Every line below should be repeated exactly.

Data provided —
++++++++++

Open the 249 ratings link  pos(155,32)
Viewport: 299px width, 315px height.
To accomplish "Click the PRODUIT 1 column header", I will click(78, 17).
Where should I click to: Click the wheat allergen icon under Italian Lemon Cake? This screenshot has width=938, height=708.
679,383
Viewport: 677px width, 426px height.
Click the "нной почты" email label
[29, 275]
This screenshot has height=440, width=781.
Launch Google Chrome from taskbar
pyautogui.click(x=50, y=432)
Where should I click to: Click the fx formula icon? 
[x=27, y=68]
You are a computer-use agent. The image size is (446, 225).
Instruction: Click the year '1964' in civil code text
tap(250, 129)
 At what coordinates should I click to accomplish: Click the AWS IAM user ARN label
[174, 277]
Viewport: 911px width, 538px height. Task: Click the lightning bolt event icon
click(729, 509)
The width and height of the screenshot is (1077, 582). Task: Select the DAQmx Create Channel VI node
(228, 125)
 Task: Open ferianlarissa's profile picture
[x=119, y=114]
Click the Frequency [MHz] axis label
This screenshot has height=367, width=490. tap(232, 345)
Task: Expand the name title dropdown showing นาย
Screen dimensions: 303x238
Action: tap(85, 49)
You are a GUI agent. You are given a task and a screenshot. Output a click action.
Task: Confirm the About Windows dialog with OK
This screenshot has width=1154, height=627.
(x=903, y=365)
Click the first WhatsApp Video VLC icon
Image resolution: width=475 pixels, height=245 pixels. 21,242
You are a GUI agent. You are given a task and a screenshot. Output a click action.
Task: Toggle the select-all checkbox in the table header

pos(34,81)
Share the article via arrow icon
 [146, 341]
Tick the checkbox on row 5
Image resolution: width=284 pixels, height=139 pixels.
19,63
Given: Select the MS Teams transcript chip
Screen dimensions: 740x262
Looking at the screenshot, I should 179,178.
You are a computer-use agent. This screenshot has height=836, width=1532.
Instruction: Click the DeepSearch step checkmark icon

++++++++++

Task response —
Open the 249 ratings link  pos(155,32)
Viewport: 299px width, 315px height.
To accomplish "Click the PRODUIT 1 column header", I will click(78, 17).
Where should I click to: Click the wheat allergen icon under Italian Lemon Cake? This screenshot has width=938, height=708.
679,383
Viewport: 677px width, 426px height.
Click the "нной почты" email label
[29, 275]
This screenshot has height=440, width=781.
Launch Google Chrome from taskbar
pyautogui.click(x=50, y=432)
Where should I click to: Click the fx formula icon? 
[x=27, y=68]
You are a computer-use agent. The image size is (446, 225).
Instruction: Click the year '1964' in civil code text
tap(250, 129)
 At what coordinates should I click to accomplish: Click the AWS IAM user ARN label
[174, 277]
Viewport: 911px width, 538px height. Task: Click the lightning bolt event icon
click(729, 509)
The width and height of the screenshot is (1077, 582). Task: Select the DAQmx Create Channel VI node
(228, 125)
 Task: Open ferianlarissa's profile picture
[x=119, y=114]
Click the Frequency [MHz] axis label
This screenshot has height=367, width=490. tap(232, 345)
Task: Expand the name title dropdown showing นาย
Screen dimensions: 303x238
Action: tap(85, 49)
You are a GUI agent. You are given a task and a screenshot. Output a click action.
Task: Confirm the About Windows dialog with OK
This screenshot has width=1154, height=627.
(x=903, y=365)
Click the first WhatsApp Video VLC icon
Image resolution: width=475 pixels, height=245 pixels. 21,242
You are a GUI agent. You are given a task and a screenshot. Output a click action.
Task: Toggle the select-all checkbox in the table header

pos(34,81)
Share the article via arrow icon
 [146, 341]
Tick the checkbox on row 5
Image resolution: width=284 pixels, height=139 pixels.
19,63
Given: Select the MS Teams transcript chip
Screen dimensions: 740x262
Looking at the screenshot, I should 179,178.
You are a computer-use agent. This screenshot has height=836, width=1532.
Instruction: Click the DeepSearch step checkmark icon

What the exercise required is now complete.